Mewaspadai Dampak Banjir Pada Musim Penghujan

Rizal Ependi. Foto : jambiterbit.com 

Oleh : Rizal Ependi

MUSIM PENGHUJAN mungkin menjadi momok paling menakutkan bagi warga yang tinggal di bantaran Sungai Batanghari di Provinsi Jambi. Sungai terpanjang di Sumatra tersebut kerapkali meluap saat curah hujan tinggi.

Pada 1955 Provinsi Jambi pernah mengalami musibah banjir besar akibat meluapnya Sungai Batanghari. Banjir besar juga pernah terjadi pada 2003 yang menenggelamkan hampir separoh wilayah Provinsi Jambi. (tempo.co / 15 Desember 2003). Saat itu 10 kabupaten dan kota di Provinsi Jambi tak luput dari banjir.

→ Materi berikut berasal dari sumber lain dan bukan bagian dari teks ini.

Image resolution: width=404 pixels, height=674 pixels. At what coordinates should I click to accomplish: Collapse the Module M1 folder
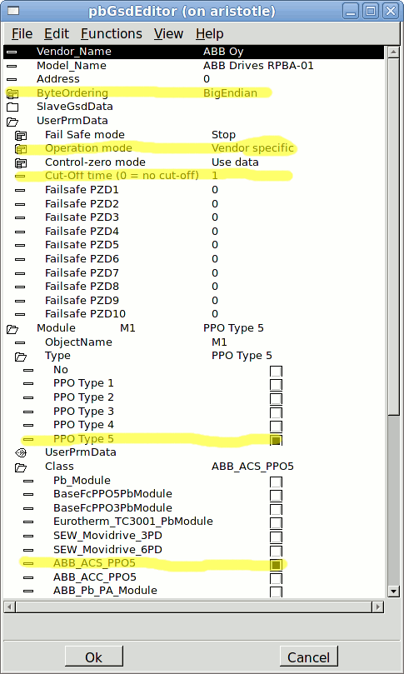tap(12, 329)
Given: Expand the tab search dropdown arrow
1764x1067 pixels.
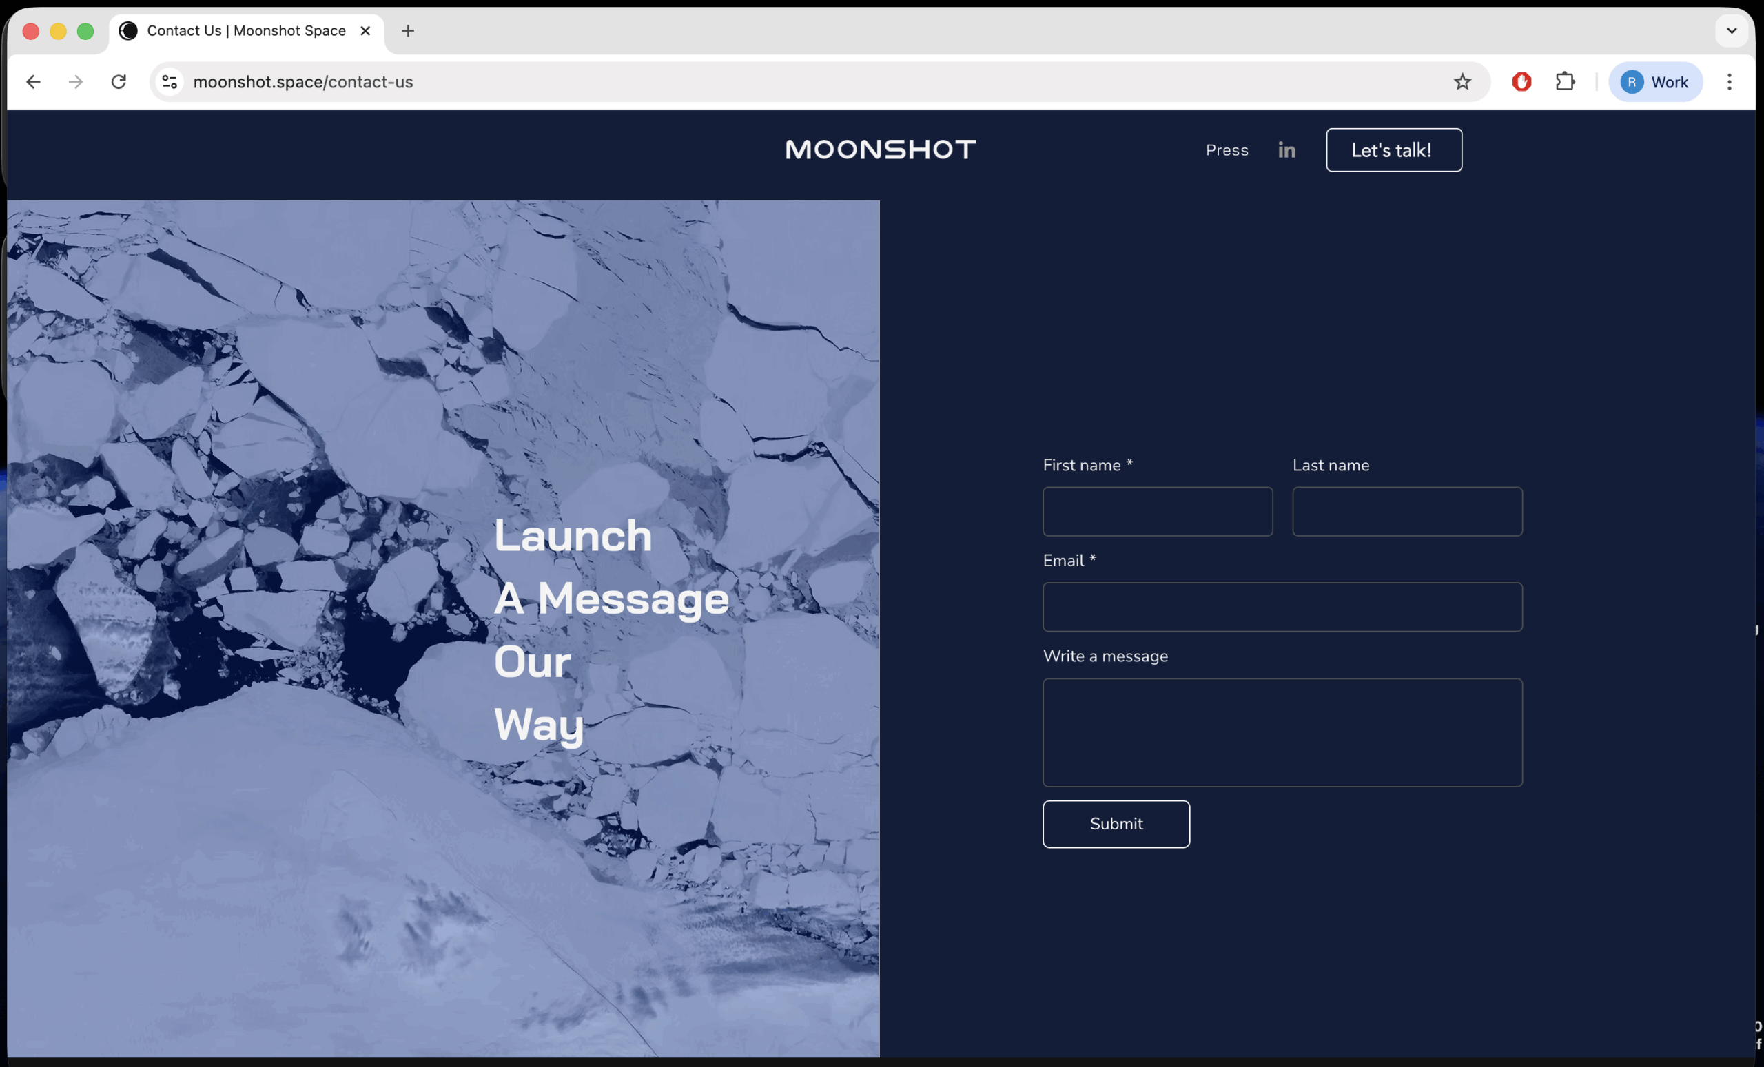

Musibah tersebut tak urung membuat Gubernur Jambi saat itu Zulkifli Nurdin, kalang kabut. Berbagai upaya dilakukan guna menyelamatkan penduduk dari kepungan banjir. Mulai dari menyalurkan bantuan pangan, sandang,  hingga mendirikan tenda darurat oleh Badan Penanggulangan Bencana Daerah (BPBD) Provinsi Jambi.

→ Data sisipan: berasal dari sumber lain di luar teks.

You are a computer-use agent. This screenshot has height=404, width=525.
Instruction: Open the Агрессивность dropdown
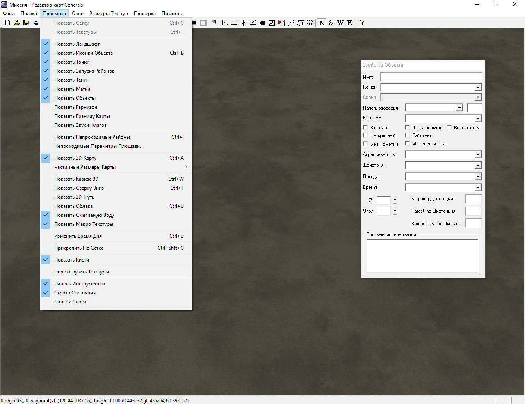pos(478,155)
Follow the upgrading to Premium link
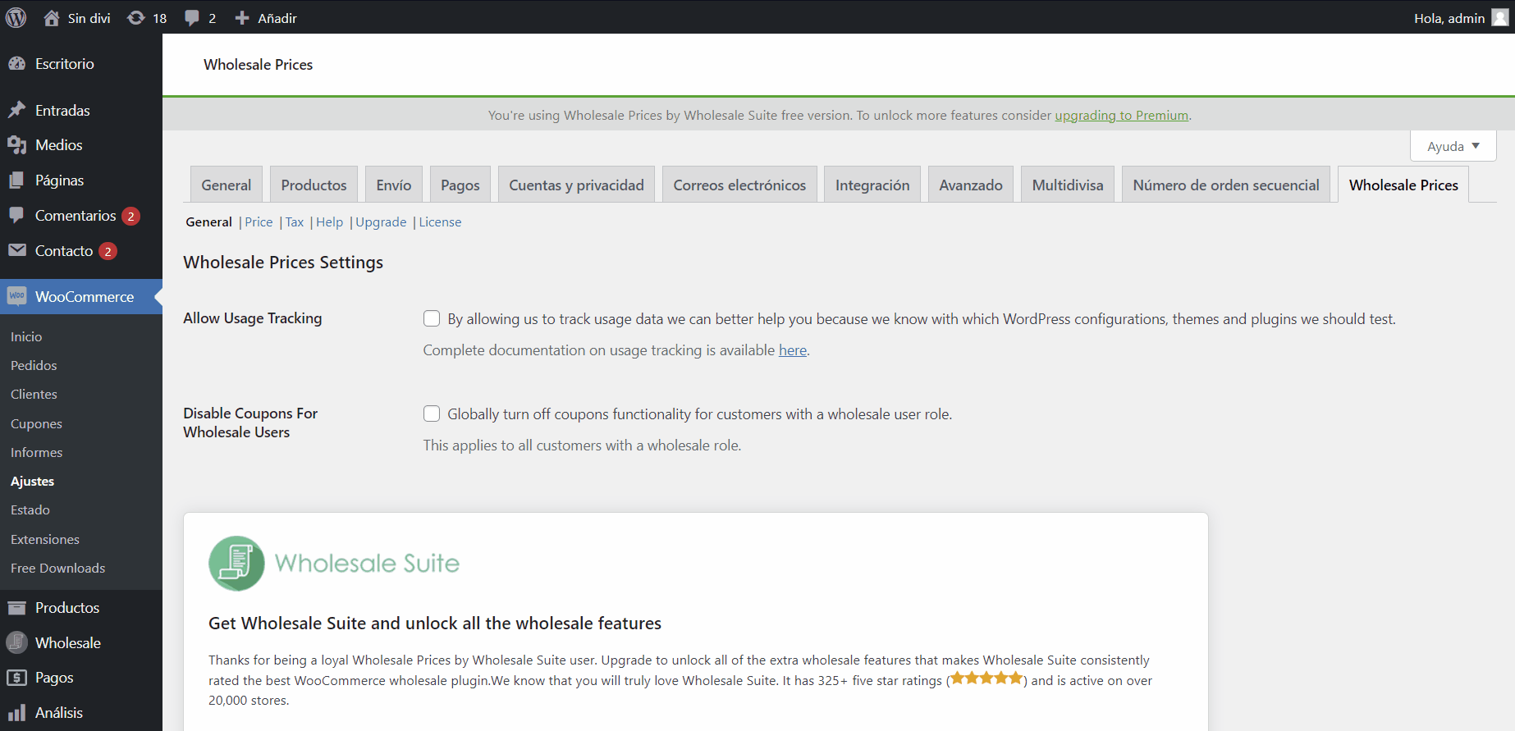 (x=1121, y=116)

Upaya pemerintah telah dilakukan se maksimal mungkin untuk mengantisipasi dampak banjir. Namun, banjir tak dapat dicegah selagi curah hujan masih tinggi. Daerah yang terdampak banjir paling parah ialah Kota Jambi, karena mendapat kiriman air hujan dari daerah hulu Sungai Batanghari.

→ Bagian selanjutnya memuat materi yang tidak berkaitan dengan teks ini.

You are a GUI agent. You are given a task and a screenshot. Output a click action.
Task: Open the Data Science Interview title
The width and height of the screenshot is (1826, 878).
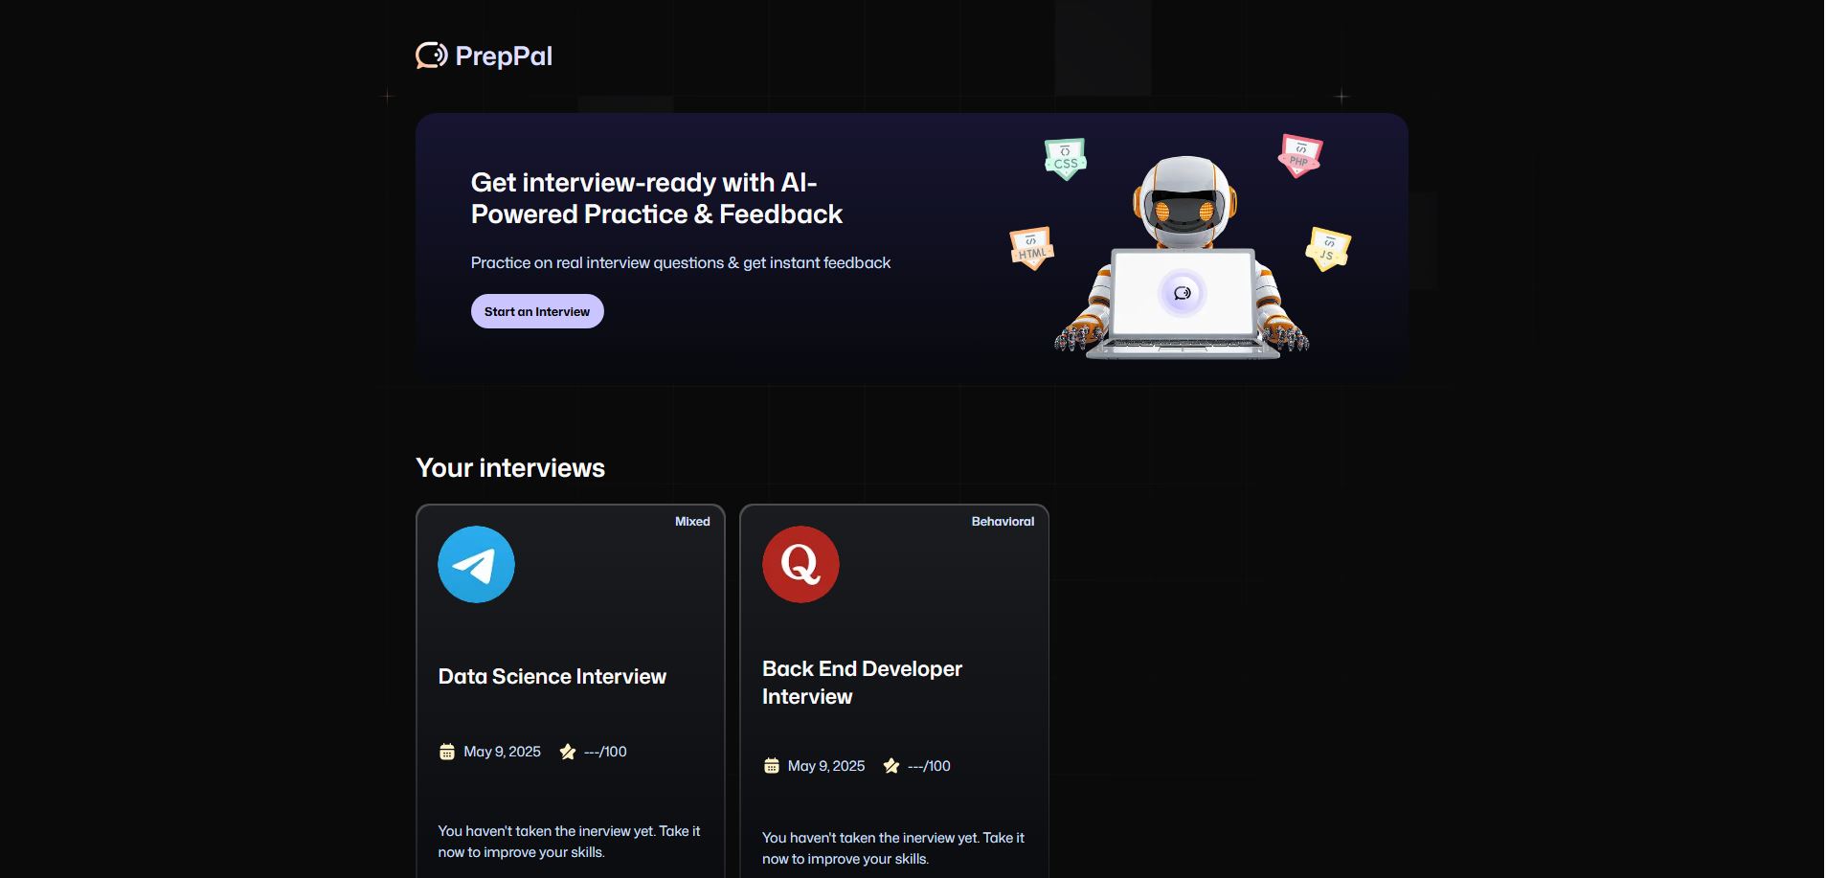pos(552,677)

Banjir juga menenggelamkan ratusan pemukiman penduduk di Kabupaten Tebo, Bungo, Batanghari, Muarojambi dan Kota Jambi. Lahan sawah, kebun, dan kolam ikan warga tak terlepas dari peristiwa itu.

Masyarakat tak hanya dirugikan secara materi, namun waktu dan tenaga banyak terkuras akibat bencana alam ini.

Banjir Musiman 

Banjir di Provinsi Jambi merupakan banjir musiman yang terjadi setiap tahun. Besar kecilnya volume banjir tergantung intensitas curah hujan.

Peristiwa itu tak dapat dielakan lantaran Provinsi Jambi berada di seputaran Sungai Batang Tebo, Sungai Batang Merangin dan Sungai Batanghari serta beberapa anak sungai yang bermuara ke Sungai Batanghari.

Pada tahun 2014, banjir yang menenggelamkan lahan pertanian di Provinsi Jambi menyebabkan kerugian amat besar dengan berkurangnya produksi padi daerah mencapai 12.000 ton. (Amrin Aziz, Kadis Pertanian Provinsi Jambi, 2014)

Banjir ini meredam setidaknya 8000 hektar sawah di Provinsi Jambi yang mengakibatkan gagal panen (puso). Saat itu lahan pertanian yang terkena puso terdapat di Kabupaten Merangin, Kerinci, Muarojambi dan Kota Jambi, seluas 3000 hektar. Sedangkan 5000 hektar sisanya rusak karena sedang dalam masa tanam.

Jika telah terjadi hal demikian biasanya pihak terkait akan berkoordinasi dengan Badan Meterologi dan Geofisika (BMKG) untuk mengetahui berakhirnya musim penghujan. Gunanya, untuk disosialisasikan kepada petani agar memulai musim tanam pada lahan sawah irigasi, guna mengatasi dampak terburuk gagal panen.

Pemerintah juga dapat menyiapkan kebutuhan petani untuk mengola lahan sawah yang rusak serta menyiapkan benih padi bantuan untuk petani agar target produksi beras di Jambi dapat tercapai.

Selain banjir musiman, Provinsi Jambi juga rentan terkena banjir bandang. Belum lama ini (2019) banjir bandang menerjang Kecamatan Jangkat, Kabupaten Merangin, Provinsi Jambi yang mengakibatkan terputusnya akses jalan sejumlah warga desa di sana.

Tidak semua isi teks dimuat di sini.